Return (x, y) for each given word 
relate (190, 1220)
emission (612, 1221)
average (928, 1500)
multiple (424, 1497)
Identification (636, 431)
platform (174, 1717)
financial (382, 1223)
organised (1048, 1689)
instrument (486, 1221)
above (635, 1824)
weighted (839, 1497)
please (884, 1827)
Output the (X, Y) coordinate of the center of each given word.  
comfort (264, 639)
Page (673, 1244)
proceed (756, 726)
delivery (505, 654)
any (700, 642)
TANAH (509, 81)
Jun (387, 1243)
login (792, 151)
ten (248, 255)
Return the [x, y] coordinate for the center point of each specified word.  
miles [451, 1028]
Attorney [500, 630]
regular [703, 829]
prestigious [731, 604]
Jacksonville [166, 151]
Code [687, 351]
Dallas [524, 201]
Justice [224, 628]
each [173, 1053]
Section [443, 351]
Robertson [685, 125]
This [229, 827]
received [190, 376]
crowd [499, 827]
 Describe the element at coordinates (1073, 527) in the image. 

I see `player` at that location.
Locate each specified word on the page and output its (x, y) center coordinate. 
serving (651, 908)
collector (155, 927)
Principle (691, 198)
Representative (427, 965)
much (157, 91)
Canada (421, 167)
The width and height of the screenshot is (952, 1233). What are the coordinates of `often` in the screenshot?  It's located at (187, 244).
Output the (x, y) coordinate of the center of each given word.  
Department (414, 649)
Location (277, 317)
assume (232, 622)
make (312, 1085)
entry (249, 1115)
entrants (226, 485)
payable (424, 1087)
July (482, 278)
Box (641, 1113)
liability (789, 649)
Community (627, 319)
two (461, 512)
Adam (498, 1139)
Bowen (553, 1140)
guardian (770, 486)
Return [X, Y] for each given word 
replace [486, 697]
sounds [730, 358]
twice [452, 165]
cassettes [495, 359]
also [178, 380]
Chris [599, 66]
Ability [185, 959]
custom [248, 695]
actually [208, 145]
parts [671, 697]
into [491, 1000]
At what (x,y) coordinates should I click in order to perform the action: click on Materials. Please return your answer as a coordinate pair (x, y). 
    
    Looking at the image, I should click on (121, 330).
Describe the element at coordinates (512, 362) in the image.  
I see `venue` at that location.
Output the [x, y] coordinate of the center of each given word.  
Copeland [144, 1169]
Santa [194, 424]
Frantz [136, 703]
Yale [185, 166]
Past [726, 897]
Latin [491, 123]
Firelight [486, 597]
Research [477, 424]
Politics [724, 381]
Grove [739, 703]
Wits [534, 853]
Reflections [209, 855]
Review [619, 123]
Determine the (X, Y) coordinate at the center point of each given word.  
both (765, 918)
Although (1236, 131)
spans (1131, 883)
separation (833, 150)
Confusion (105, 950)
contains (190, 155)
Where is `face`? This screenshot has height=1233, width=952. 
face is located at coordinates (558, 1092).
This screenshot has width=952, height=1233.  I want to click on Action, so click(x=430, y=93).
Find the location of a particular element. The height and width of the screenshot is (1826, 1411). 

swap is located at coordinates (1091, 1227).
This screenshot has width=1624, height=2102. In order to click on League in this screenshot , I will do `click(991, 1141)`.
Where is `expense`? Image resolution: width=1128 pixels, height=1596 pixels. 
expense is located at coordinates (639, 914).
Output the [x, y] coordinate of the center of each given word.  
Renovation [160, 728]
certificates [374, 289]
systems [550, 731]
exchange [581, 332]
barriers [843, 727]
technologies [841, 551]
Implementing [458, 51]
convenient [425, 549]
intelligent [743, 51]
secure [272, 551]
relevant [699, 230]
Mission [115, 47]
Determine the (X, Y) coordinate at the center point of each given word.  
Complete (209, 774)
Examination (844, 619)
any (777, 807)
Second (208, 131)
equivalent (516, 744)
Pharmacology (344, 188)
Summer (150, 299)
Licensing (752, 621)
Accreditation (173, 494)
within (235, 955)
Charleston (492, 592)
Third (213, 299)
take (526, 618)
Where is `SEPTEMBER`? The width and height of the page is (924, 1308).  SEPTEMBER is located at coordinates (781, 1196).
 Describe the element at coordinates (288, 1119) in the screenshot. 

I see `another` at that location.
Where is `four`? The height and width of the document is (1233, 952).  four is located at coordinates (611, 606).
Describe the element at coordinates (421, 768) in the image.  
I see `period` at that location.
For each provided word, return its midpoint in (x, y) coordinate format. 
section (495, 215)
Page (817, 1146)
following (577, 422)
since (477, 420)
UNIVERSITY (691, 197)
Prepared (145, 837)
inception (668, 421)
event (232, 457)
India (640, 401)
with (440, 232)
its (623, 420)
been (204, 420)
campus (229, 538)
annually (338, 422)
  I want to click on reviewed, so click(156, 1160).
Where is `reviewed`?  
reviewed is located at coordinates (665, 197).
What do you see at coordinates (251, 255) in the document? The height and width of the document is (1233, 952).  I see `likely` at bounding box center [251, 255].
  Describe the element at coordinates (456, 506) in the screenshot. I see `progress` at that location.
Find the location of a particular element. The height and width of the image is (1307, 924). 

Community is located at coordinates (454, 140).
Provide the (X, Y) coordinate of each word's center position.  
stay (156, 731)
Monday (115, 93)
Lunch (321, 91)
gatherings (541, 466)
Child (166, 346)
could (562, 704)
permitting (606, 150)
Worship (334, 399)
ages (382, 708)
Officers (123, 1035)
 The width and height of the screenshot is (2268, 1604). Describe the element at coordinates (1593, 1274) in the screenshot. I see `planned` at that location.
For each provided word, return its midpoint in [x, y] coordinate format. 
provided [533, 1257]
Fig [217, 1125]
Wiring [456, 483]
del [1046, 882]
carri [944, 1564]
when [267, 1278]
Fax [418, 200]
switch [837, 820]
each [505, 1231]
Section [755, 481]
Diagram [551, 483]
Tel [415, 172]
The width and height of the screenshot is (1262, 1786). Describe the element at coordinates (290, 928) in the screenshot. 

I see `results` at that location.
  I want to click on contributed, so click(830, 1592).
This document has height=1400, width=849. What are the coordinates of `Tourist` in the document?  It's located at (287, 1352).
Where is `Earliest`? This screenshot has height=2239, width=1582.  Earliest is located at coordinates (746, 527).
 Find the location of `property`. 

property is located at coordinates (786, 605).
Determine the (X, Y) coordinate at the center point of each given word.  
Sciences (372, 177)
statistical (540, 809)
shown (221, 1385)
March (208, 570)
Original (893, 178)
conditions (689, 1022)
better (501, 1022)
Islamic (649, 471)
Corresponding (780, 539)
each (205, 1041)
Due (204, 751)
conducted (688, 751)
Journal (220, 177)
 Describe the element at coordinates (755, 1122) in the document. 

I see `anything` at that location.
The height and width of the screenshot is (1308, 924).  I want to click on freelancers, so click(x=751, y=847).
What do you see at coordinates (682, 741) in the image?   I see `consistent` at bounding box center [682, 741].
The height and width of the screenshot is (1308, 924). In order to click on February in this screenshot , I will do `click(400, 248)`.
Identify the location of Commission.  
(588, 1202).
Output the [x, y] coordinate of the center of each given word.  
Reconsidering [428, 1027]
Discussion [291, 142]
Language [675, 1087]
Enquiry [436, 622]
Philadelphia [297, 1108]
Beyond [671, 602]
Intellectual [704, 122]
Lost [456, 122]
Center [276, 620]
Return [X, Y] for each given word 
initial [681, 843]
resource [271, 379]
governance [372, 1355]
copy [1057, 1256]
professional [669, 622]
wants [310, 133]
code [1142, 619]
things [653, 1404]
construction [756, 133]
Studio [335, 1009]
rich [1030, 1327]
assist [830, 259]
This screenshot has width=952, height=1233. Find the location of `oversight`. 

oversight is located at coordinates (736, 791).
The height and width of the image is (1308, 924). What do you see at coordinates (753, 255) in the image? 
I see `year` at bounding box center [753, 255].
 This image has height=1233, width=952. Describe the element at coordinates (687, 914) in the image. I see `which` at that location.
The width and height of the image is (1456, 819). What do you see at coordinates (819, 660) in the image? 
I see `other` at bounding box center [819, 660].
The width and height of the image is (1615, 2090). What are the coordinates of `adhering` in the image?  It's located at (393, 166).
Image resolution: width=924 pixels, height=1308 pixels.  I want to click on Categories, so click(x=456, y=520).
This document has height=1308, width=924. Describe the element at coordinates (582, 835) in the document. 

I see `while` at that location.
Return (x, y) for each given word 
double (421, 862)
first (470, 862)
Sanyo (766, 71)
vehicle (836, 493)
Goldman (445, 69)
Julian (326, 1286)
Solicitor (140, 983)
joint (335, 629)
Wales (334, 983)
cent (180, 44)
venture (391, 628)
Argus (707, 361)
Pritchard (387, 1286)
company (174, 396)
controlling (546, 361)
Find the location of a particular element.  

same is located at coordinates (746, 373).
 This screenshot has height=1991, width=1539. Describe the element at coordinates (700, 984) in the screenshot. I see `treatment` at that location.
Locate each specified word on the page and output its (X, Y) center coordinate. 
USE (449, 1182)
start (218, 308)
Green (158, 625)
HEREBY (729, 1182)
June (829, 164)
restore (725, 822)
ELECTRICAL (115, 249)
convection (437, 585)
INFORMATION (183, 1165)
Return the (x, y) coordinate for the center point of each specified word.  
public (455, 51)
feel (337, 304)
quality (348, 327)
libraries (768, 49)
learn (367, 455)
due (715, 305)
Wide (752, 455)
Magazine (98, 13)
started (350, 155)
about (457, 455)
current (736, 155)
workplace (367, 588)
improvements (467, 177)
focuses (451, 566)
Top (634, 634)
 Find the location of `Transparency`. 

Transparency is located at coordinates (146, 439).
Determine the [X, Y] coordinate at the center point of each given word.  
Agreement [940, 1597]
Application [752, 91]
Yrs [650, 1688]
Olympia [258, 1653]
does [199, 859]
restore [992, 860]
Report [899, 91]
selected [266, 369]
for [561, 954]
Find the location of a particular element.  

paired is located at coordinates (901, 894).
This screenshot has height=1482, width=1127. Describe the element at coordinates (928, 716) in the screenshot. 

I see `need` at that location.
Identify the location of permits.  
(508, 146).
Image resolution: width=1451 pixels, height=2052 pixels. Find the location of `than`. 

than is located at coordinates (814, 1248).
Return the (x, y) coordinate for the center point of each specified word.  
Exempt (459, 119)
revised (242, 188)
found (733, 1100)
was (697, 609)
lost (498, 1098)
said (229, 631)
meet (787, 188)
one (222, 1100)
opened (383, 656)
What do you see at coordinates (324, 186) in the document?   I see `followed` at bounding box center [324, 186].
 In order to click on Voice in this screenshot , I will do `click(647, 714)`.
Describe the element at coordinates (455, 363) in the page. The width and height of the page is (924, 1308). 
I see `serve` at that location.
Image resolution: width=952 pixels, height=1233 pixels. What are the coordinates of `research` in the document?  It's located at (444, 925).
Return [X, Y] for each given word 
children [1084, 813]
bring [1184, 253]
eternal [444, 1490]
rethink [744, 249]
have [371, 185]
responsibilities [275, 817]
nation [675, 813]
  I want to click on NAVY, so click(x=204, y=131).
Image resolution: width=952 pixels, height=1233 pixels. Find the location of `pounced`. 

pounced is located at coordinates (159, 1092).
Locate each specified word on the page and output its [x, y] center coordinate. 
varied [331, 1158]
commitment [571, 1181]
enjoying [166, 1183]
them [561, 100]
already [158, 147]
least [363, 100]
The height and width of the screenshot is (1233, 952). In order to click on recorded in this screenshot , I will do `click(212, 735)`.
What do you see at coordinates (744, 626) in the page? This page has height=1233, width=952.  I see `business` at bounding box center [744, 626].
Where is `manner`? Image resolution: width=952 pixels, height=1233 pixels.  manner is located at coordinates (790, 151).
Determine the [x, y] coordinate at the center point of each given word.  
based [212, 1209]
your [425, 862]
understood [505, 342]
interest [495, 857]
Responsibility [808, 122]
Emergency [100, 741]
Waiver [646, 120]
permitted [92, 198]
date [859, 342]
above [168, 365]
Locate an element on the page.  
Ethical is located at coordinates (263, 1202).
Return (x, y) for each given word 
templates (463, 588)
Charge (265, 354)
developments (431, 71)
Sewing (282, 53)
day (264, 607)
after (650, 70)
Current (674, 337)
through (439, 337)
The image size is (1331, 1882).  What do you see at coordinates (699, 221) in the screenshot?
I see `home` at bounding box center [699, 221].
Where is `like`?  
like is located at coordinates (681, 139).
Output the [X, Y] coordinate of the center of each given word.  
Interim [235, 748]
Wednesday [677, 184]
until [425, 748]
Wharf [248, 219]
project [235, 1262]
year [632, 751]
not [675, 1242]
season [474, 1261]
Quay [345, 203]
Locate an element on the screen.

----

# WORK TO COMPLETE
Copy, unchanged, the lines of the records that begin with the line containing "so click(x=430, y=93)." and end with the line containing "intelligent [743, 51]", including both of those lines.

# CORRECT ANSWER
This screenshot has width=952, height=1233.  I want to click on Action, so click(x=430, y=93).
Find the location of a particular element. The height and width of the screenshot is (1826, 1411). 

swap is located at coordinates (1091, 1227).
This screenshot has width=1624, height=2102. In order to click on League in this screenshot , I will do `click(991, 1141)`.
Where is `expense`? Image resolution: width=1128 pixels, height=1596 pixels. 
expense is located at coordinates (639, 914).
Output the [x, y] coordinate of the center of each given word.  
Renovation [160, 728]
certificates [374, 289]
systems [550, 731]
exchange [581, 332]
barriers [843, 727]
technologies [841, 551]
Implementing [458, 51]
convenient [425, 549]
intelligent [743, 51]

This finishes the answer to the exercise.